Jejueo talking dictionary: A collaborative online database for language revitalization
Presenter(s)
Moira Saltzman
Affiliation
California State University Northridge
Topic
Documentation of indigenous and minority languages: vocabulary and grammar
Type
Papers
Abstract
This paper describes the development of the Jejueo Talking Dictionary, a free online multimedia database and Android application scheduled for release in August, 2021. Jejueo is a critically endangered language spoken by 5,000-10,000 people throughout Jeju Province, South Korea, and in a diasporic enclave in Osaka, Japan. Under contact pressure from Standard Korean, Jejueo is undergoing rapid attrition, and most fluent speakers of Jejueo are now over 75 years old. In recent years, talking dictionaries have proven to be valuable tools in language revitalization programs worldwide. As a collaborative team including linguists from Jeju National University, members of the Jejueo Preservation Society, Jeju community members and outside linguists, we are currently building a web-based talking dictionary of Jejueo along with an application for Android devices. The Jejueo talking dictionary will compile existing annotated video corpora of Jejueo songs, conversational genres and local mythology into a multimedia database, to be supplemented by original annotated video recordings of natural language use. Lexemes and definitions will be accompanied by audio files of their pronunciation and occasional photos, in the case of items native to Jeju. The audio and video data will be tagged in Jejueo, Korean, Japanese and English so that users may search or browse the dictionary in any of these languages.

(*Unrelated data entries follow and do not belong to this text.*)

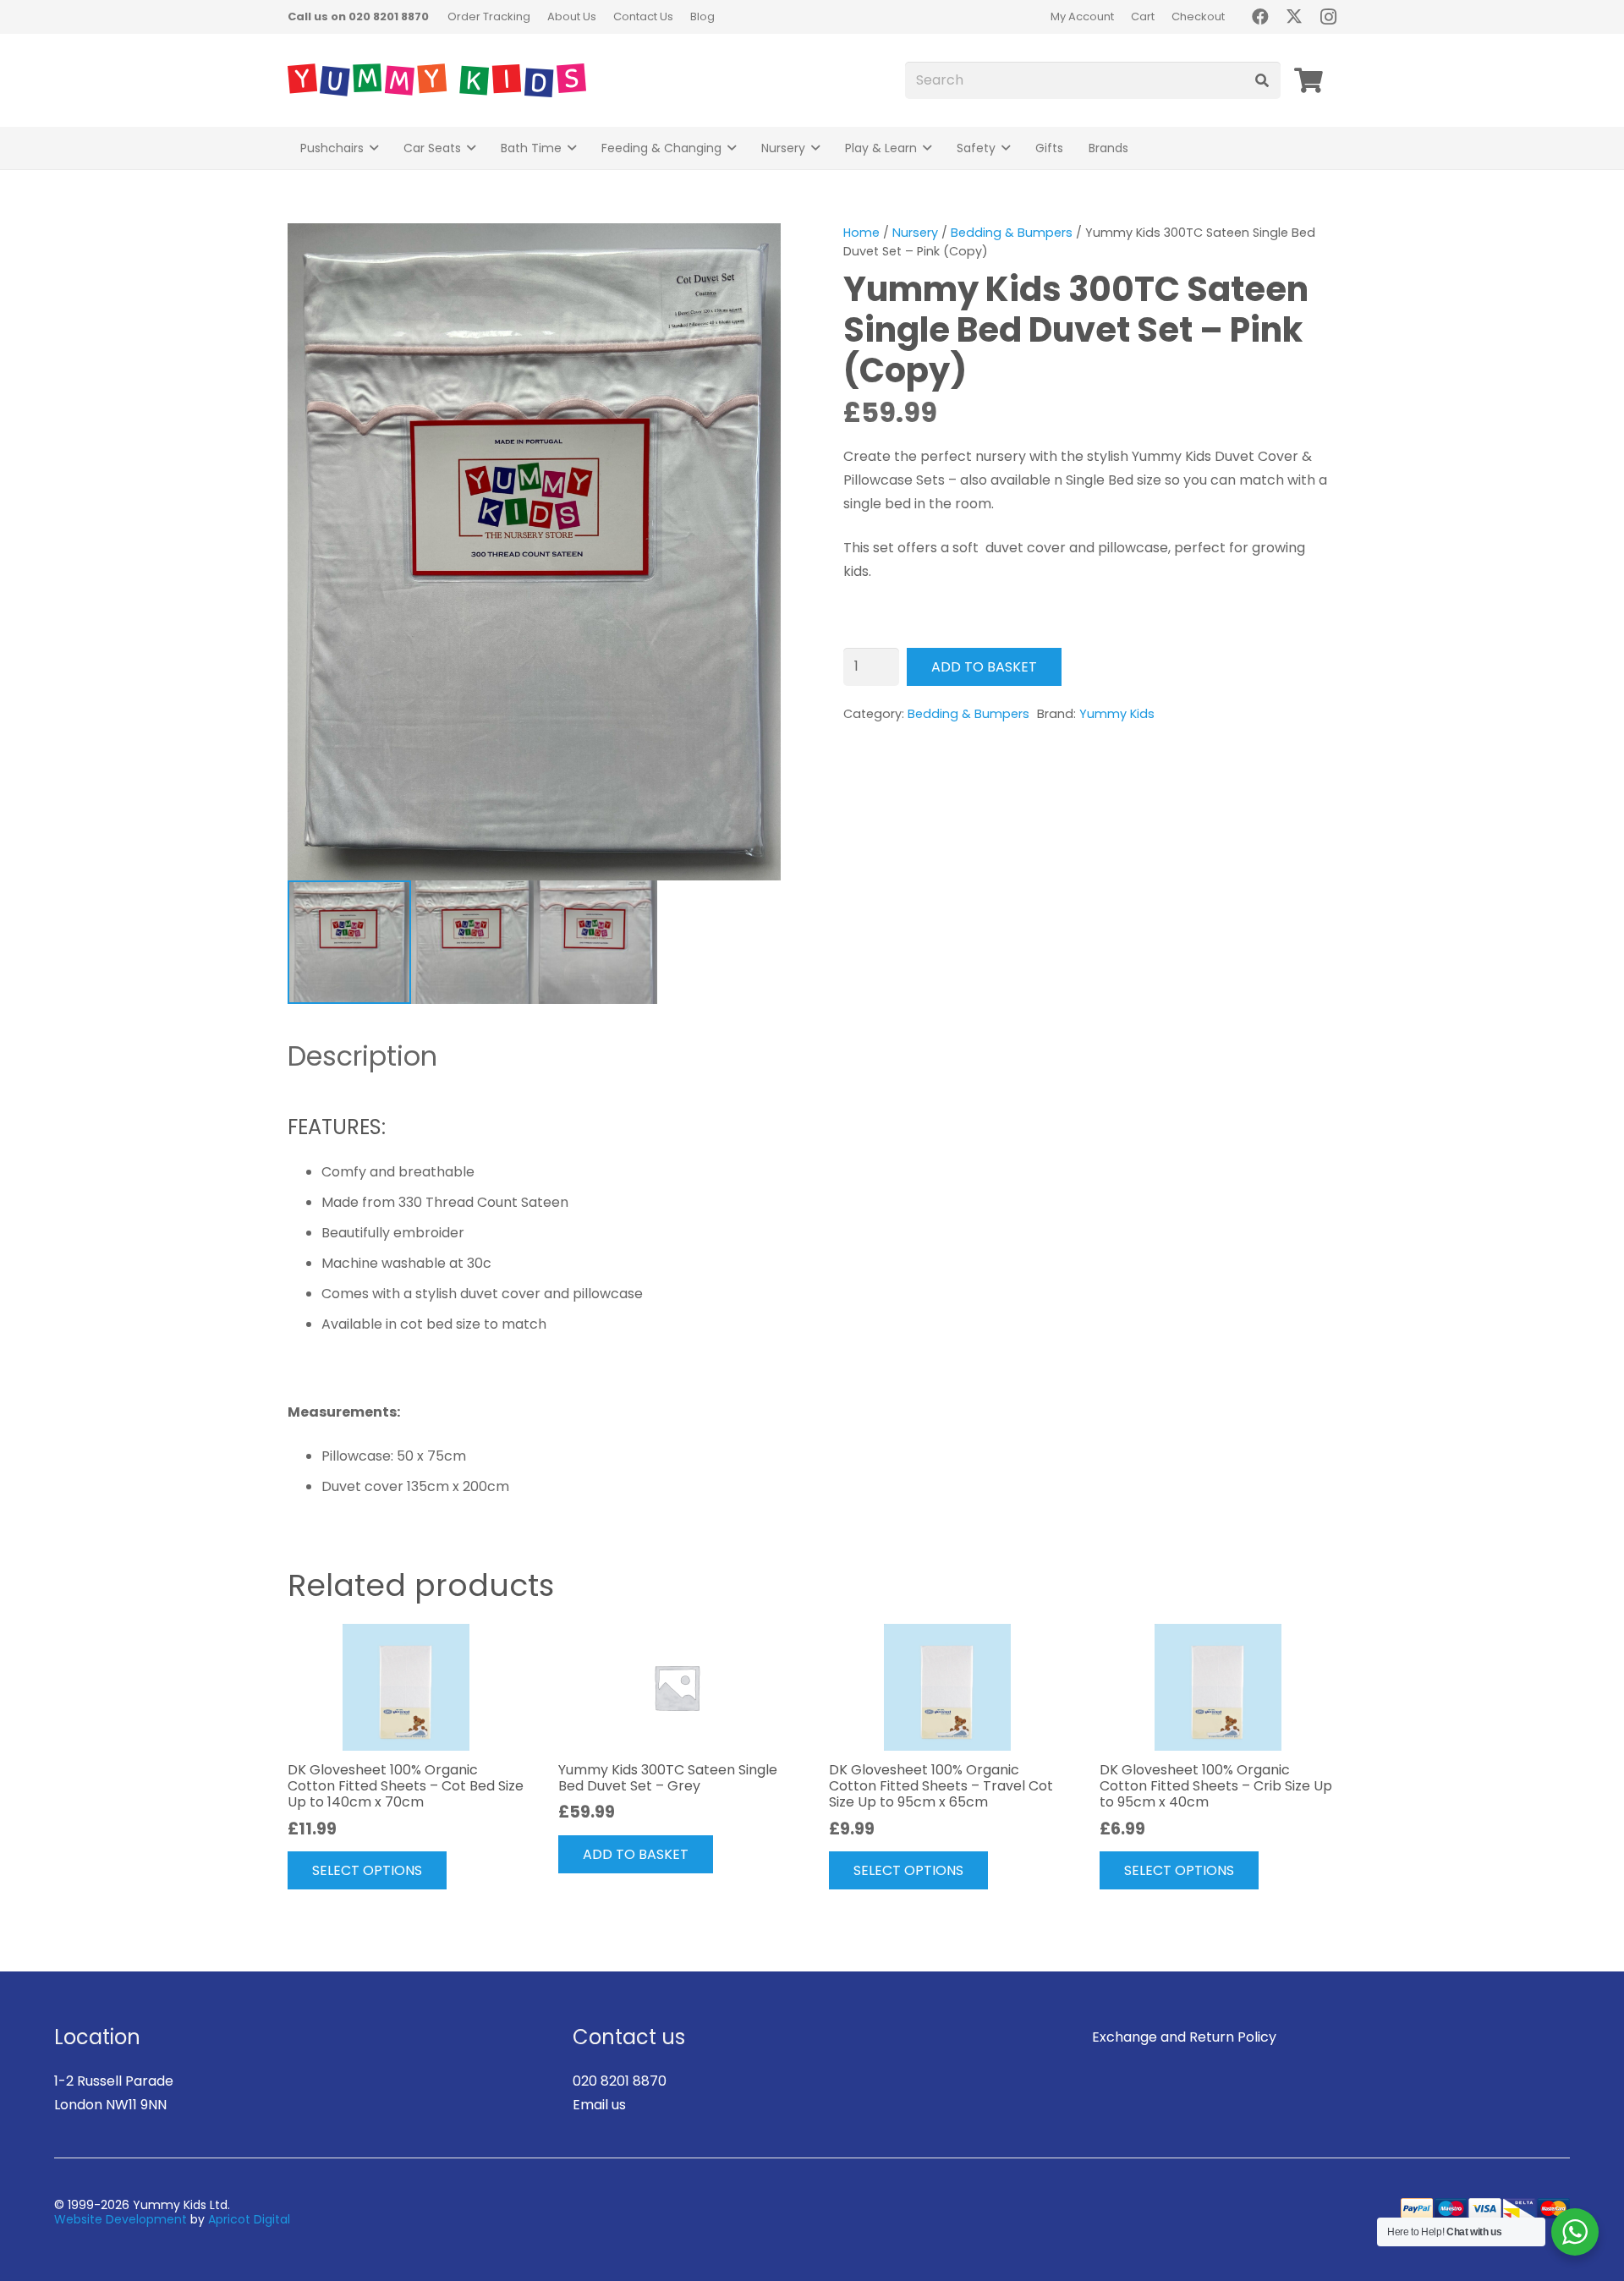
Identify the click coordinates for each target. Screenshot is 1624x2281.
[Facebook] (1260, 17)
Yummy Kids (1117, 713)
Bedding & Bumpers (1012, 232)
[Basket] (1308, 80)
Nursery (915, 232)
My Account (1082, 16)
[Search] (1262, 81)
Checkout (1198, 16)
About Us (571, 16)
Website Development (120, 2219)
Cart (1143, 16)
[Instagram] (1328, 17)
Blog (702, 16)
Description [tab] (362, 1056)
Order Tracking (488, 16)
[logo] (437, 80)
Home (861, 232)
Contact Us (643, 16)
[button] (374, 148)
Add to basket (984, 667)
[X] (1294, 17)
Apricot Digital (249, 2219)
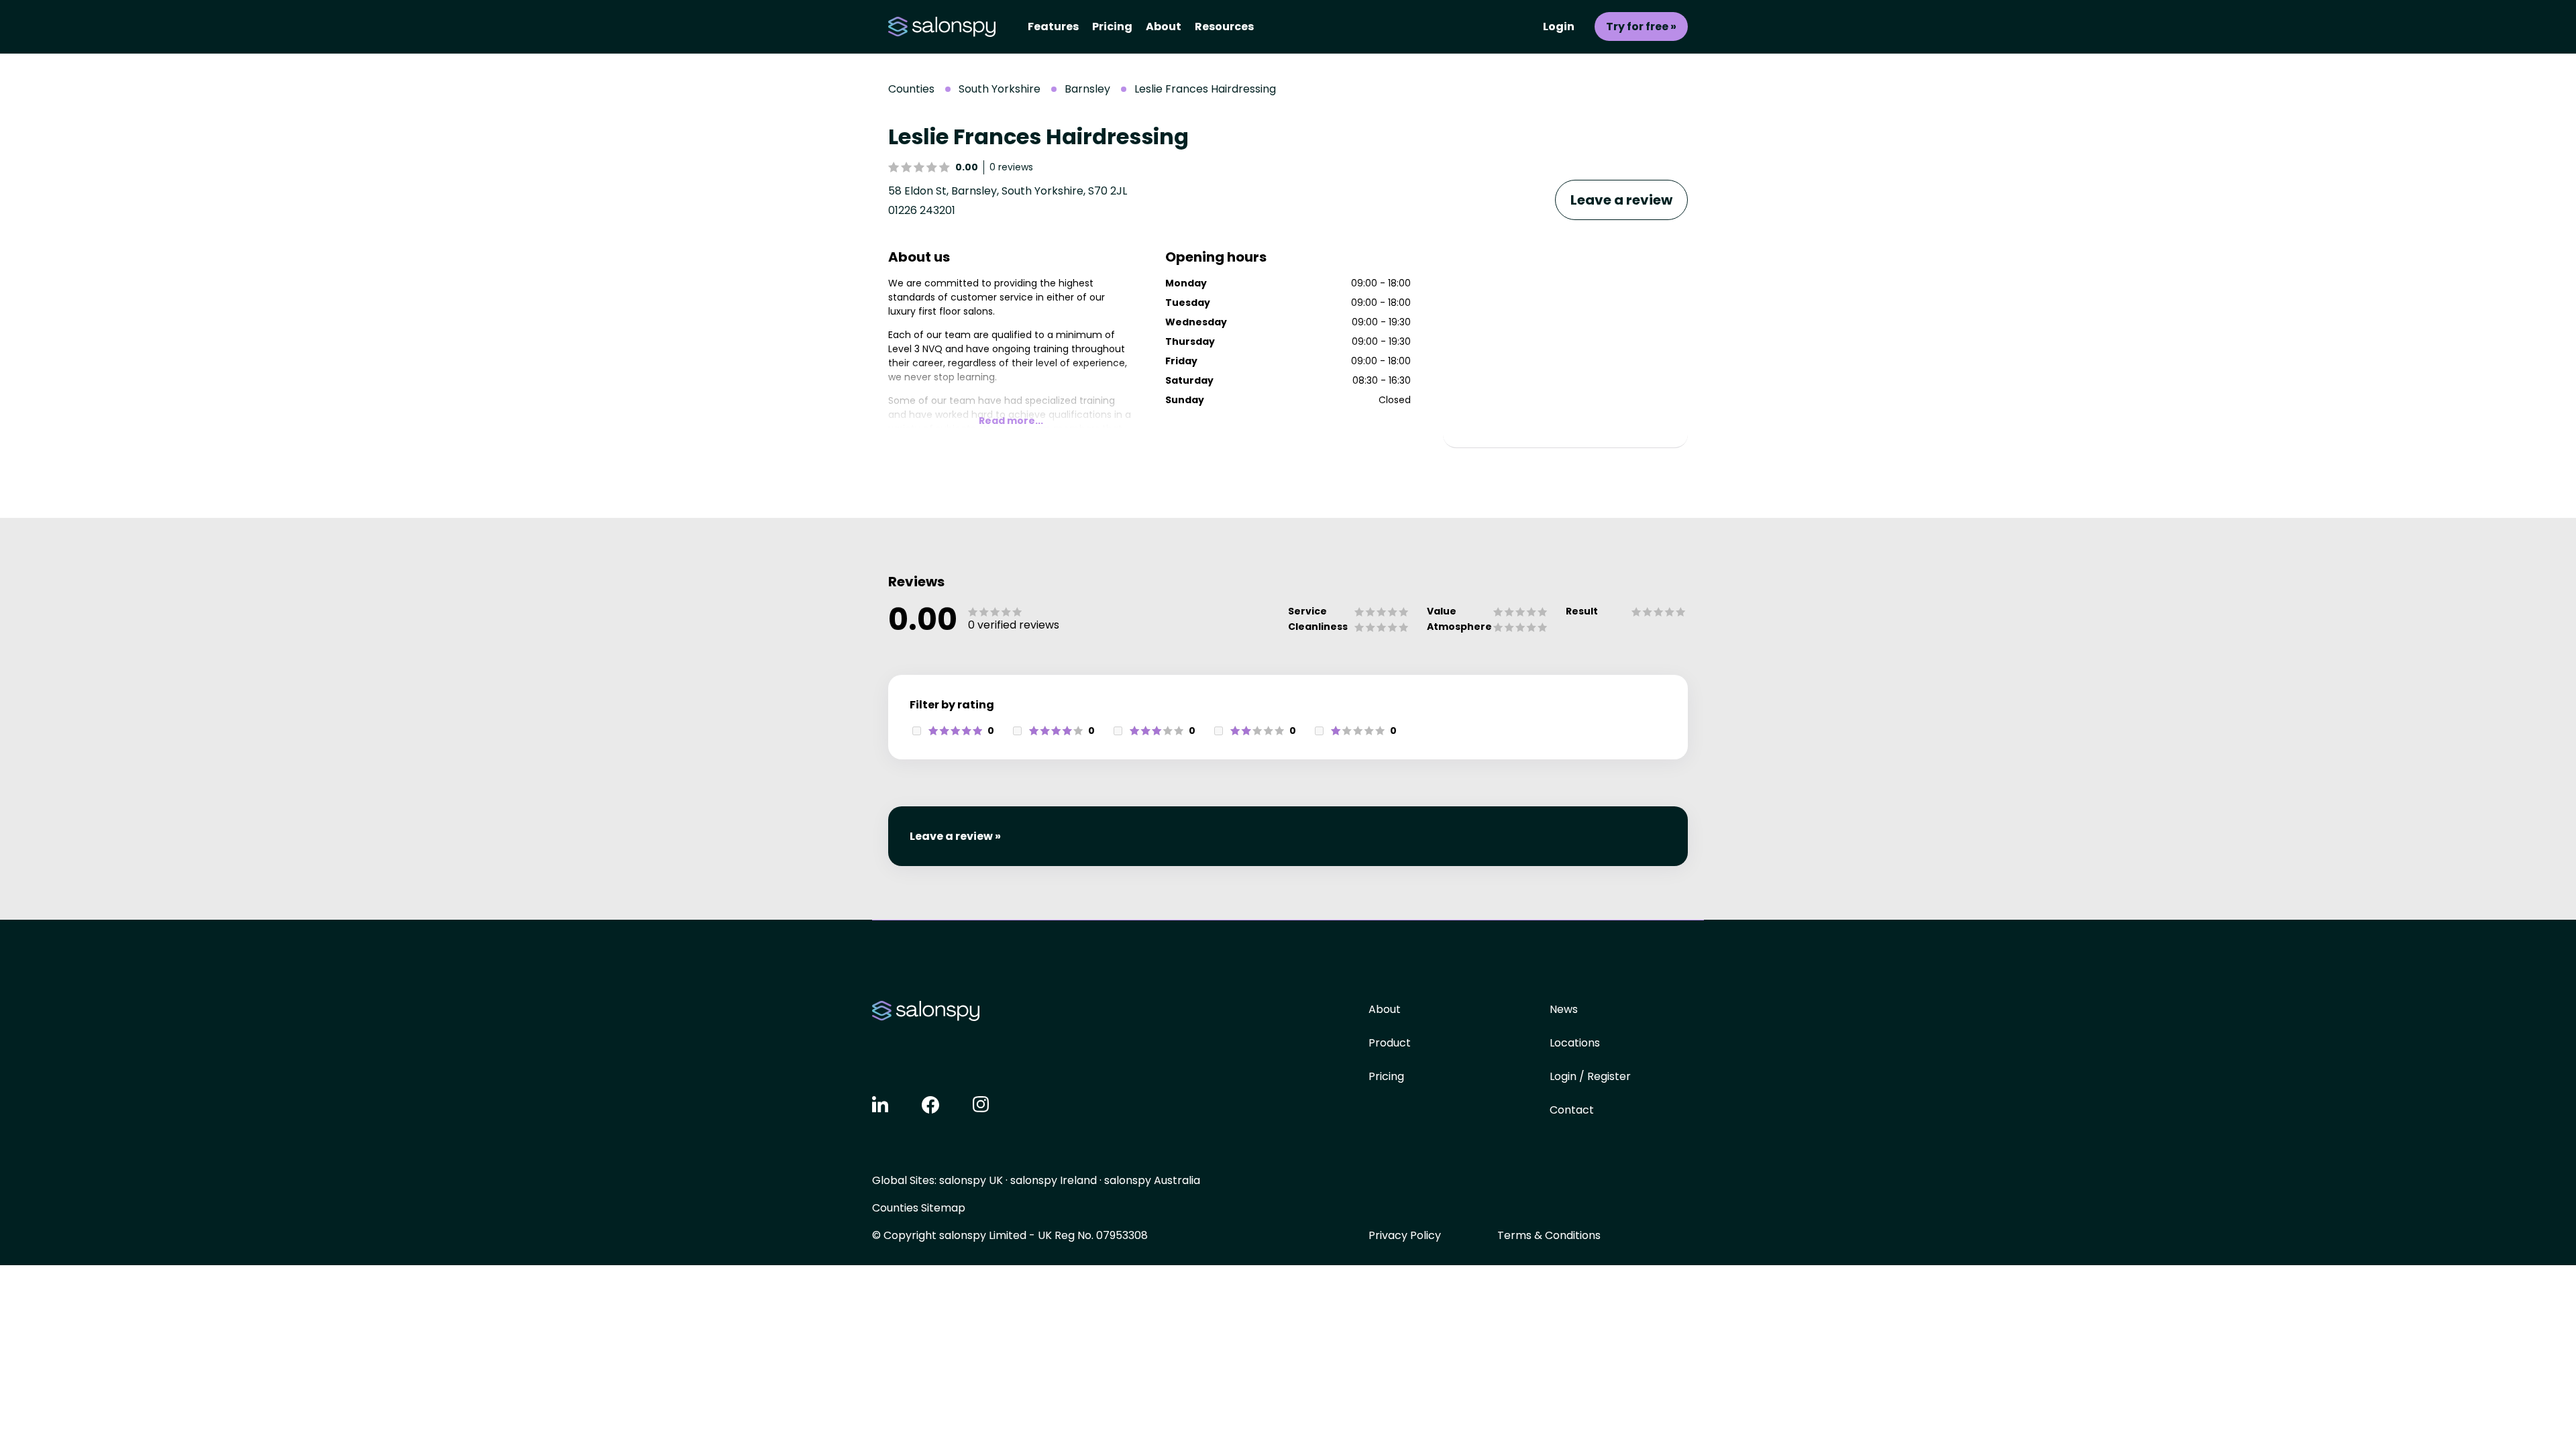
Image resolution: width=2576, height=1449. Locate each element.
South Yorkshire (999, 89)
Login (1558, 26)
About (1163, 26)
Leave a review (1621, 200)
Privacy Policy (1404, 1235)
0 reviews (1011, 167)
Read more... (1011, 420)
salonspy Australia (1152, 1180)
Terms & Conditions (1549, 1235)
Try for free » (1641, 26)
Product (1389, 1043)
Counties (911, 89)
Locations (1575, 1043)
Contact (1572, 1110)
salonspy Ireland (1053, 1180)
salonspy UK (971, 1180)
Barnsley (1087, 89)
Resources (1224, 26)
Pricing (1112, 26)
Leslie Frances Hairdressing (1205, 89)
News (1564, 1009)
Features (1053, 26)
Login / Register (1590, 1076)
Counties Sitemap (918, 1208)
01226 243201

Videos showing a range of discourse types will have interlinear glossing, so that users may search Jejueo particles as well as lexemes and grammatical topics and find the tools to construct original Jejeuo speech. The Jejueo talking dictionary will serve as a tool for language acquisition in Jejueo programs in schools, as well as a repository for oral history and ceremonial speech. The aim of this paper is to discuss how the interests of diverse user communities may be addressed by the methodology, organization and scope of talking dictionaries.